These days, most people who join a CSA do so with the noblest of intentions. They want to support a local farm and allow their family to keep in touch with where their food comes from. Or, perhaps, their friends joined, raved about how incredible it was, and they decided they wanted to be a part of it, too. Others join, because they believe that supermarkets do not represent the needs of producers and the true costs of production, so they choose to invest in the farmer instead. Still others believe that, by joining a CSA, they are now part of a discounted food price club (they’re not).
CSA programs have never been intended as way for the buyer to save costs on produce. Rather, CSA programs exist to promote and extend a reciprocal relationship between buyer and farmer. People should join CSAs if they want to truly connect with their food source, understanding that part of this is a nutritiously satisfying risk-and-reward experience. They need to ensure that they have the time to make that trip to the farm stand or to a drop spot, and for many, that opportunity to interact with their local food grower is a highlight of their week.

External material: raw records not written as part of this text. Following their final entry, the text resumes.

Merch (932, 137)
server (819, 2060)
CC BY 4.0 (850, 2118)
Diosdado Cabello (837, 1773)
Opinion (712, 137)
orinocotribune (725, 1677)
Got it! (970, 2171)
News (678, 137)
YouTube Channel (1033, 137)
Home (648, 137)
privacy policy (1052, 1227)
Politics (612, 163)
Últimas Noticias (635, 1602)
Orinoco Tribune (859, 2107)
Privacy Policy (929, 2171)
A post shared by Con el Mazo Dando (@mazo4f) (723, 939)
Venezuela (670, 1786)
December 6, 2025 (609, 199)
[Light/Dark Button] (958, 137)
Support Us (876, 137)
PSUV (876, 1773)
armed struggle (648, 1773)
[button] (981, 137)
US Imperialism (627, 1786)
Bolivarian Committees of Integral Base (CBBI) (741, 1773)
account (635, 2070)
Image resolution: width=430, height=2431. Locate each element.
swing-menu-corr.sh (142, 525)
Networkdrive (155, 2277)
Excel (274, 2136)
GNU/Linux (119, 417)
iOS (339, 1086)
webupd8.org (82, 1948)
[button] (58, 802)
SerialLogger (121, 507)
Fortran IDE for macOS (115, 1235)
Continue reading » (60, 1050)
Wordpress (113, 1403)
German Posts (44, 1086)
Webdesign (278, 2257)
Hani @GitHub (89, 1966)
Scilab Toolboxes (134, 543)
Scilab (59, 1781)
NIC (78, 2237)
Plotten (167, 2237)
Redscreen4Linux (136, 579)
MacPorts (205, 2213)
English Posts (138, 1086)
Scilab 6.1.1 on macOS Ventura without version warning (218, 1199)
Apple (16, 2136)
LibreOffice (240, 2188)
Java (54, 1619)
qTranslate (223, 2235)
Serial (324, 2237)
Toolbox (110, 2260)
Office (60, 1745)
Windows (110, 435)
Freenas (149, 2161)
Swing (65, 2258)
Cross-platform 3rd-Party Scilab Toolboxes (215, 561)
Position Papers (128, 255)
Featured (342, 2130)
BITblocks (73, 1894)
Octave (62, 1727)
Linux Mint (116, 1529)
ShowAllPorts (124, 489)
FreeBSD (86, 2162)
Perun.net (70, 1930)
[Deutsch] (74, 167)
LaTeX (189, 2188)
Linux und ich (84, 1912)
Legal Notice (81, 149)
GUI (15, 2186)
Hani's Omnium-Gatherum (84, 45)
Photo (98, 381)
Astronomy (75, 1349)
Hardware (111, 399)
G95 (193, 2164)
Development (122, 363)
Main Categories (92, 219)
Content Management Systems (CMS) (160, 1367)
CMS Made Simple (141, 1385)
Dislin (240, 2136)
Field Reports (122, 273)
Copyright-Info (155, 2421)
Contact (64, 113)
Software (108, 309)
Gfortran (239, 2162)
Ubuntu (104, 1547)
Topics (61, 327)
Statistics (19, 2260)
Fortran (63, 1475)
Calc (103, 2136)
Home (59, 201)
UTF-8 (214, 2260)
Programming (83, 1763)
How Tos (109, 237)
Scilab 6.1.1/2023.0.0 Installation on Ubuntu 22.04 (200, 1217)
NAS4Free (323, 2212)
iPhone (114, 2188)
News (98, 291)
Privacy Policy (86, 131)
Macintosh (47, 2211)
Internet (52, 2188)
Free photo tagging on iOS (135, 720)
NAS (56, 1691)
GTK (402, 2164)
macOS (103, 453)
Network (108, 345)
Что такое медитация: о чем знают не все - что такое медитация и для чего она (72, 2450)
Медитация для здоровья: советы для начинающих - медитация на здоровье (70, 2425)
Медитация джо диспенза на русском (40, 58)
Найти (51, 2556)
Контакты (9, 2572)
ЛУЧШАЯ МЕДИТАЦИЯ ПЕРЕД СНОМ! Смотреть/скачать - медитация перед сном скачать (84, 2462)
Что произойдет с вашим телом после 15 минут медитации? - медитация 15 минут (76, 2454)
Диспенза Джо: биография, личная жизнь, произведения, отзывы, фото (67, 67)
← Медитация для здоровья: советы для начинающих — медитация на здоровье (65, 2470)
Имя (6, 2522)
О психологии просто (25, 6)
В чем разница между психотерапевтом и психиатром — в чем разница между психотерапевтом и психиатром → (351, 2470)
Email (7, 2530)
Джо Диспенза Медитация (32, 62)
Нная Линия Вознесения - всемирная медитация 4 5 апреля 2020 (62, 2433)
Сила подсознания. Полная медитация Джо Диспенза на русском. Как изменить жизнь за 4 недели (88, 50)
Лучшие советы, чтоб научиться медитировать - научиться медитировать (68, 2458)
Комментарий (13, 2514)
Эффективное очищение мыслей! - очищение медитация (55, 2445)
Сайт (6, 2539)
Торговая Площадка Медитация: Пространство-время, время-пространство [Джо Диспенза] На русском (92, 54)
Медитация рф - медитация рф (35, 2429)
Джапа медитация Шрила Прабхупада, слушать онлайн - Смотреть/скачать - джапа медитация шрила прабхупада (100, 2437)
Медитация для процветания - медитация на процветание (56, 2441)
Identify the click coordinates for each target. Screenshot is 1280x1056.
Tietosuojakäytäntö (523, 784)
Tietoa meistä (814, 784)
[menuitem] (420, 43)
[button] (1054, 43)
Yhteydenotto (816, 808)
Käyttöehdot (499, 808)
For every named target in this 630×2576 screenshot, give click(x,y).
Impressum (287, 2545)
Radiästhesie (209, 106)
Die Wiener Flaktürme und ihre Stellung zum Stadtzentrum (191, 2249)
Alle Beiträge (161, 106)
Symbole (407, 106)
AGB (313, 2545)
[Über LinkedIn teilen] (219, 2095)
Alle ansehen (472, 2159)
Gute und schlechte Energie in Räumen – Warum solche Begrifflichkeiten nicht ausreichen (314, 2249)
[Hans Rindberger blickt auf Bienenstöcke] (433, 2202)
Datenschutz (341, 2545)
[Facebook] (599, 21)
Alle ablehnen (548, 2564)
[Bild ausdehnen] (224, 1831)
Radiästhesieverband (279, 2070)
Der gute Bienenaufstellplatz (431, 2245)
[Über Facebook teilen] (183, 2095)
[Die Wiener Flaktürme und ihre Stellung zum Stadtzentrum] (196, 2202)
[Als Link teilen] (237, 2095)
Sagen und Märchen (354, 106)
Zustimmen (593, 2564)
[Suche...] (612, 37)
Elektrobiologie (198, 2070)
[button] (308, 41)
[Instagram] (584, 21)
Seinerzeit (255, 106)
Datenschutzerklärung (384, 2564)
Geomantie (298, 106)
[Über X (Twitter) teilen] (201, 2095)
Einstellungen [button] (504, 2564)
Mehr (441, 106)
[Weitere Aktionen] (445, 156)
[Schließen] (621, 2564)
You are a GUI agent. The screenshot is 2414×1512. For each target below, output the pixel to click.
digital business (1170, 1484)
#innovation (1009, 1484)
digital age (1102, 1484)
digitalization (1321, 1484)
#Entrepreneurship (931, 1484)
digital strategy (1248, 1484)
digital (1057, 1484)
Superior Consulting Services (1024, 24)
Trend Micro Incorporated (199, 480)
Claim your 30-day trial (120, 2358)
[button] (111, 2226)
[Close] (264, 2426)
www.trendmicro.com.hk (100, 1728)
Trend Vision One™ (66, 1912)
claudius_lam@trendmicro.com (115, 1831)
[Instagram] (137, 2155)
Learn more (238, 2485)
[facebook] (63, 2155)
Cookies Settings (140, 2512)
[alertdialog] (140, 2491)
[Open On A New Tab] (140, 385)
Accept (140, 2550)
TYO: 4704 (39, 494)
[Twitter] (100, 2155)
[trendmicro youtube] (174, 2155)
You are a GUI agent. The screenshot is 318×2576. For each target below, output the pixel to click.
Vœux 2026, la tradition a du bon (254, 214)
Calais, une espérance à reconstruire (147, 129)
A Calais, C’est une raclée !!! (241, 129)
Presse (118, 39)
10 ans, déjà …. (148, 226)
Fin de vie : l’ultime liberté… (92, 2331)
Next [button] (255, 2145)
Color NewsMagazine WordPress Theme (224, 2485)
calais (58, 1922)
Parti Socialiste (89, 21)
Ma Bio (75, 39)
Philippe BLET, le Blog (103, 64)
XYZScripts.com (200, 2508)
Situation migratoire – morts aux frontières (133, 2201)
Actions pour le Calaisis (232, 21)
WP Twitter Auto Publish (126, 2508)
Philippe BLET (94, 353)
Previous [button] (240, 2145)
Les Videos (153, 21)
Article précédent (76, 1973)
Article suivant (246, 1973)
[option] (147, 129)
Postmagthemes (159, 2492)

CSA programs are, in many ways, reflective of the full, seasonal cycle of small-scale farming, inclusive of all its perils and provisions. But food is what sustains us. Grown properly, it enriches both our environment and our community. After 26 years of providing food and fellowship through our CSA program, we are convinced that there is no wiser investment. So check out that local farm down the road that you have been meaning to stop in and visit. Chances are they will have a CSA, and if not, maybe you will be their first member.